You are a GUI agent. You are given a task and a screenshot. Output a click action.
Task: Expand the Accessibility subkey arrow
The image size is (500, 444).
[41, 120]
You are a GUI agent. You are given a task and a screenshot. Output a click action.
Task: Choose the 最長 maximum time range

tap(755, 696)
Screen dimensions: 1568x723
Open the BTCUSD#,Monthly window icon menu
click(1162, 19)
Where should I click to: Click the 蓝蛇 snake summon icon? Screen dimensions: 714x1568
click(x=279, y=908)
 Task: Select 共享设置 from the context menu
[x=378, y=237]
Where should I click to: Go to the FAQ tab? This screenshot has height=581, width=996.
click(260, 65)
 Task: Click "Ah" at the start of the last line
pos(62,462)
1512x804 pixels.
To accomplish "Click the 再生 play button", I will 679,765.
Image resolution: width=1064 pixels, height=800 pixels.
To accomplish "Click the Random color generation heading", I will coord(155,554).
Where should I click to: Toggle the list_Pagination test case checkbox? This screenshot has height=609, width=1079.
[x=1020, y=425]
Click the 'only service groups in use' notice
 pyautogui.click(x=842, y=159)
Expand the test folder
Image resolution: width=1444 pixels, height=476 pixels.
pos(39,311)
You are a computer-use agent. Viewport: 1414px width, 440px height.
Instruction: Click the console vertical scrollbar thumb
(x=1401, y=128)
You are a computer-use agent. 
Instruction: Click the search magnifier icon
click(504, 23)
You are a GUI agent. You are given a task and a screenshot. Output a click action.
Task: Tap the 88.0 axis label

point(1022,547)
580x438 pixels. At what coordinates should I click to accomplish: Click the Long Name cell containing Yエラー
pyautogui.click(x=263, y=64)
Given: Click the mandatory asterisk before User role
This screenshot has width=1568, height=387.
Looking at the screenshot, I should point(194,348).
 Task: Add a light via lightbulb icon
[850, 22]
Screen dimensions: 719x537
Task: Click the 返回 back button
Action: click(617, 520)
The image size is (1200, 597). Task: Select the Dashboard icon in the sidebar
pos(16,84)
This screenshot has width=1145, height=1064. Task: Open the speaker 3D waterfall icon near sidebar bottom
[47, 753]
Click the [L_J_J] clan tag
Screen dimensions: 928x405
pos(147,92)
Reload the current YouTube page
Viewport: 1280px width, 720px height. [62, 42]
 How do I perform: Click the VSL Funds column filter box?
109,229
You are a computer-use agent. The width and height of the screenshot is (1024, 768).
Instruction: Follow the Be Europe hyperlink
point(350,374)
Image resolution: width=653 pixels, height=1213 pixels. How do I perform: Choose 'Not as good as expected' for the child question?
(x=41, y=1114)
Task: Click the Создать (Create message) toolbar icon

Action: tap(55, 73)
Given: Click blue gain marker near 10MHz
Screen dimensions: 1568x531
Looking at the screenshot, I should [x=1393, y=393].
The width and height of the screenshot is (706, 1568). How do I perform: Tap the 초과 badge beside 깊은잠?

──────────

**WHAT IS NEEDED**
What lines above hold the word "computer"? List them all.

**RESPONSE TO THIS TASK**
You are a computer-use agent. Viewport: 1414px width, 440px height.
You are a computer-use agent. 
You are a computer-use agent. The width and height of the screenshot is (1024, 768).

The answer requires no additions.